*Задания*:
1. Проверьте, согласуются ли с отрывком о беркутах следующие утверждения: (a) Дан Пирсон поймал орла вблизи Керрвилля в январе 1941 года; (b) Карнесы отдали пойманную птицу в зоопарк Сан-Антонио; (c) птица, убитая Гербертом Стеллеверком, имела размах крыльев два метра. На каждое ответьте «да» или «нет» и приведите решающие слова отрывка в точности.
2. Обновите часть отрывка о беркутах, начиная со слов «Охотник Дан Пирсон» и далее до слов «факт есть факт.». Приведите этот фрагмент заново, заменив «аэропланов» на «самолетов».
3. Продолжите отрывок о беркутах, начав сразу после его последнего предложения.

*Отрывок из источника*:
● ● ● ● ●

Другой беркут, оказавшийся далеко от своего ареала обитания, был убит У. С. Кьюкендалом на его ранчо близ Сан-Сабы (штат Техас). Кьюкендал пишет мне в письме от 10 декабря 1938 года, что он убил мексиканского орла, нападавшего на его ягнят. «Мексиканским орлом» называют каракару, но, судя по описанию Кьюкендала (размах крыльев — два метра, вес — пять килограммов), это все-таки не каракара, длина которого доходит обычно до пятидесяти пяти сантиметров. Так и птица, убитая Гербертом Стеллеверком вблизи Нью-Браунфелса (штат Техас) в апреле 1937 года, была названа мексиканским орлом, но имела размах крыльев 1,84 метра.

Р. В. Карнес из Техаса написал мне 26 марта 1943 года, что он и его брат Харольд поймали орла в трех милях от Гранд-Салина. Мистер Карнес считает, что птица не смогла взлететь из-за того, что крылья ее сильно намокли. В конце концов я установил, что это была за птица, поскольку Карнесы отдали ее в далласский зоопарк: Л. В. Хьюстон, его директор, уверил меня, что это беркут.

Охотник Дан Пирсон в январе 1941 года поймал орла в енотовый капкан вблизи Керрвилля. Он описывает, как группа из сорока диких индеек и пяти оленей стояла вокруг капкана и наблюдала предсмертную борьбу этой великой птицы с двухметровым размахом крыльев. Весила она пять с половиной килограммов. Пирсон утверждает, что это был первый беркут, убитый в округе Керр за пять лет.


Гнев беркута по поводу первого появления в воздухе аэропланов был велик. Строгий ученый может и засомневаться в достоверности этого факта, обвинить натуралиста-наблюдателя в ненаучном одухотворении природы, сочинении сентиментальных мифов и т. д. Но факт есть факт.

Как только эта великая парящая птица, поистине владыка небес, столкнулась в своей родной стихии с шумным изобретением человека (созданным скорее по образу насекомого, чем птицы), она пришла в ярость и готова была выступить в роли камикадзе.

Каспарис свидетельствует, что в начале его охотничьей карьеры огромный орел бросился на его самолет прежде, чем он успел выстрелить — пробил стекло, обдав пилота брызгами осколков, и оторвал несколько футов фюзеляжа. Это можно было бы назвать случайностью, паникой обезумевшей птицы, если бы подобные случаи в то время не наблюдались во Франции. Французское командование, получая доклады своих авиаторов о столкновениях с орлами, серьезно подумывало об обучении орлов с целью атаки на вражеские самолеты. Французский авиационный журнал утверждал, что ни один аэроплан не выдержит такого удара.

● ● ● ● ●

*Представленные данные*:

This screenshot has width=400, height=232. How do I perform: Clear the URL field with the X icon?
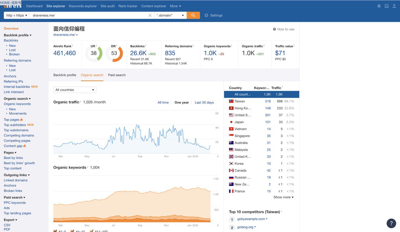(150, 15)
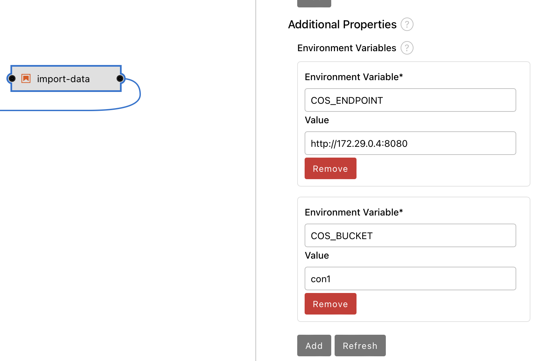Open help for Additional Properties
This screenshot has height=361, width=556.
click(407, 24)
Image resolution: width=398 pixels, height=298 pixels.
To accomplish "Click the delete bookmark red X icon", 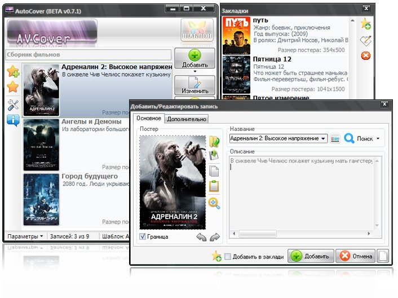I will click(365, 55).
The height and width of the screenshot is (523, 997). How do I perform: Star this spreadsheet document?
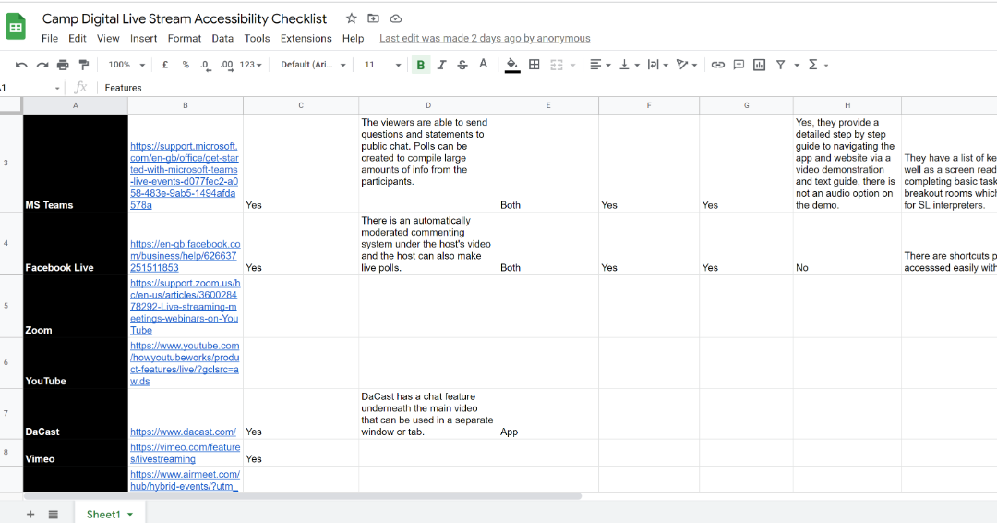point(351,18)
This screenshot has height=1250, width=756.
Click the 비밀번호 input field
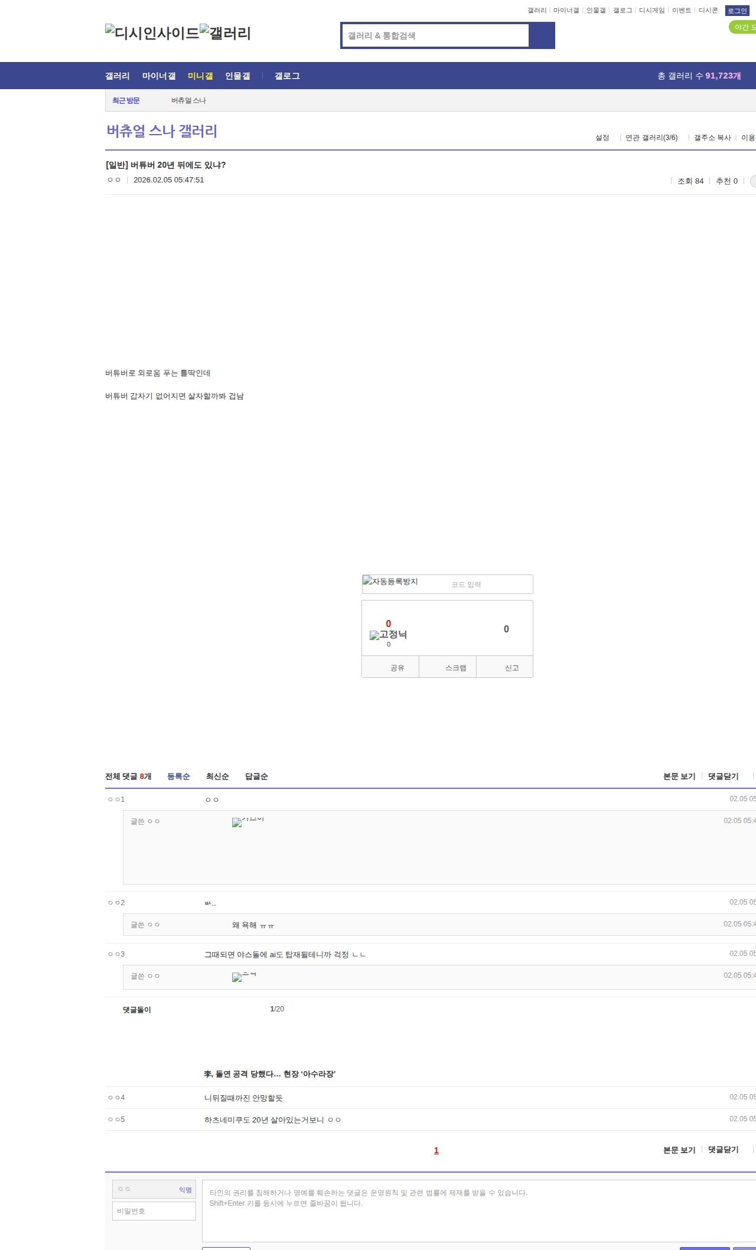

● ● ● ● ●

*Ответы к заданиям*:
1.
(a) Да: «Охотник Дан Пирсон в январе 1941 года поймал орла в енотовый капкан вблизи Керрвилля».
(b) Нет: «Карнесы отдали ее в далласский зоопарк».
(c) Нет: «имела размах крыльев 1,84 метра».

2.
Охотник Дан Пирсон в январе 1941 года поймал орла в енотовый капкан вблизи Керрвилля. Он описывает, как группа из сорока диких индеек и пяти оленей стояла вокруг капкана и наблюдала предсмертную борьбу этой великой птицы с двухметровым размахом крыльев. Весила она пять с половиной килограммов. Пирсон утверждает, что это был первый беркут, убитый в округе Керр за пять лет.


Гнев беркута по поводу первого появления в воздухе самолетов был велик. Строгий ученый может и засомневаться в достоверности этого факта, обвинить натуралиста-наблюдателя в ненаучном одухотворении природы, сочинении сентиментальных мифов и т. д. Но факт есть факт.

3.
Британское министерство воздушного флота издало инструкцию для летчиков на случай нападения орлов. Дж. Вентворт Дэй свидетельствует об атаке двух орлов на трехмоторный цельнометаллический пассажирский самолет вблизи Аллахабада. «Первый орел, — пишет он, — влетел прямо в средний двигатель, второй бросился с высоты трех тысяч метров и прошел сквозь стальную обшивку крыла как камень, оставив в ней огромную дыру». Конечно, современным самолетам не приходится особенно бояться птиц, однако встреча с большой перелетной стаей, особенно крупных птиц, по-прежнему представляет значительную опасность.

Истребление орлов в районе большой излучины реки Рио-Гранде противоречит планам создания огромного национального парка площадью в два миллиона акров в самом центре территории обитания беркутов. Они стали настолько редки в населенных частях континента, что станут настоящей приманкой для туристов. В данном случае сохранение орла на руку коммерции. И все же трудно пока определить, каков будет компромисс между охраной орла в парке и защитой от него овцеводства в соседних районах.



По закону в парке обретут тщательную защиту беркут, пума, рысь, койот, змеи и многие другие виды. Уничтожать будут лишь формы природной жизни, представляющие угрозу для жизни или безопасности посетителей. По особому разрешению министра внутренних дел будет снижено поголовье тех или иных животных, если излишняя их численность станет угрожать здоровью данного вида.

Хищники вне границ парка лишаются неприкосновенности. Фермеру или владельцу ранчо позволено защищать свою живность на собственной территории, даже если агрессор беркут и прилетел из заповедника, где его птенцам не хватает пищи. Паря над частными владениями, он, несомненно, станет законной мишенью для авиаохотника, получающего вознаграждение за каждую орлиную голову.

Единственный способ предотвратить охоту на орлов парка вне его территории — все-таки обеспечить его дичью в пределах парка. Когда природные условия на его территории будут восстановлены, возродятся антилопа и толсторогий баран, между видами установится былое равновесие. Надеюсь, в этом и заключается высшая цель управления парком. Пусть даже для восстановления баланса придется искусственно воссоздавать благоприятные условия для того или иного вида.

Бараны Скалистых гор необходимы в парке не только как пища для орлиного потомства, но и как естественная часть фауны. Этот вид связан не только с преданиями первых переселенцев, но и с традициями, существовавшими здесь еще до появления белого человека. Рядом, в штате Нью-Мексико, толсторогий баран был любимцем племен, населявших эти места еще до Колумба.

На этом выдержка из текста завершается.